Action item: The full listing should be duplicated word for word.

Input data:
──────
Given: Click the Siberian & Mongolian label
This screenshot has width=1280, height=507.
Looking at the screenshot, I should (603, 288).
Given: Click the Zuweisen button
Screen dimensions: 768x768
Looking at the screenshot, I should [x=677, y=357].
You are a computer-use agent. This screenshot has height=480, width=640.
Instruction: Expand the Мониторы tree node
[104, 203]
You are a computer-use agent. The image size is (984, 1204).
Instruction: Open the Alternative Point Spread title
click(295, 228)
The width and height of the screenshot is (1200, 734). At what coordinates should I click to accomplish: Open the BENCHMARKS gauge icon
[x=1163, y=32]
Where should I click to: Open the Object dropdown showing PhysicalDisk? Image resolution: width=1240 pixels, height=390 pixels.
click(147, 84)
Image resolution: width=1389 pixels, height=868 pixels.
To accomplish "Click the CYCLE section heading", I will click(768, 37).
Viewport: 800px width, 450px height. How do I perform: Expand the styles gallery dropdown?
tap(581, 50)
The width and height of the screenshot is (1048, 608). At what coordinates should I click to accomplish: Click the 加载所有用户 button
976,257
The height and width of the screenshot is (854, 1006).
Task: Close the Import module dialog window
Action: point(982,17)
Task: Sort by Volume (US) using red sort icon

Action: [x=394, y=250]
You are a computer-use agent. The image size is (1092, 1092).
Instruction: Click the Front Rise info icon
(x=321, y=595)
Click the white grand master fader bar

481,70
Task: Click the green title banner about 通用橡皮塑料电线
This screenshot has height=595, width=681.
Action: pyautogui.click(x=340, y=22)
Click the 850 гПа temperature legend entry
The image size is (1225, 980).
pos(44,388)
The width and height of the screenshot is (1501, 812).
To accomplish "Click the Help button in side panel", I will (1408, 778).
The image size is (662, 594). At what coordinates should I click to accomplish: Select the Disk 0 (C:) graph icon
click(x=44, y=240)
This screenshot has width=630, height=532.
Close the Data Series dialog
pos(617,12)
──────
Answer section:
Given: Click the Siberian & Mongolian label
This screenshot has width=1280, height=507.
Looking at the screenshot, I should (603, 288).
Given: Click the Zuweisen button
Screen dimensions: 768x768
Looking at the screenshot, I should [x=677, y=357].
You are a computer-use agent. This screenshot has height=480, width=640.
Instruction: Expand the Мониторы tree node
[104, 203]
You are a computer-use agent. The image size is (984, 1204).
Instruction: Open the Alternative Point Spread title
click(295, 228)
The width and height of the screenshot is (1200, 734). At what coordinates should I click to accomplish: Open the BENCHMARKS gauge icon
[x=1163, y=32]
Where should I click to: Open the Object dropdown showing PhysicalDisk? Image resolution: width=1240 pixels, height=390 pixels.
click(147, 84)
Image resolution: width=1389 pixels, height=868 pixels.
To accomplish "Click the CYCLE section heading", I will click(768, 37).
Viewport: 800px width, 450px height. How do I perform: Expand the styles gallery dropdown?
tap(581, 50)
The width and height of the screenshot is (1048, 608). At what coordinates should I click to accomplish: Click the 加载所有用户 button
976,257
The height and width of the screenshot is (854, 1006).
Task: Close the Import module dialog window
Action: point(982,17)
Task: Sort by Volume (US) using red sort icon

Action: [x=394, y=250]
You are a computer-use agent. The image size is (1092, 1092).
Instruction: Click the Front Rise info icon
(x=321, y=595)
Click the white grand master fader bar

481,70
Task: Click the green title banner about 通用橡皮塑料电线
This screenshot has height=595, width=681.
Action: pyautogui.click(x=340, y=22)
Click the 850 гПа temperature legend entry
The image size is (1225, 980).
pos(44,388)
The width and height of the screenshot is (1501, 812).
To accomplish "Click the Help button in side panel", I will (1408, 778).
The image size is (662, 594). At what coordinates should I click to accomplish: Select the Disk 0 (C:) graph icon
click(x=44, y=240)
This screenshot has width=630, height=532.
Close the Data Series dialog
pos(617,12)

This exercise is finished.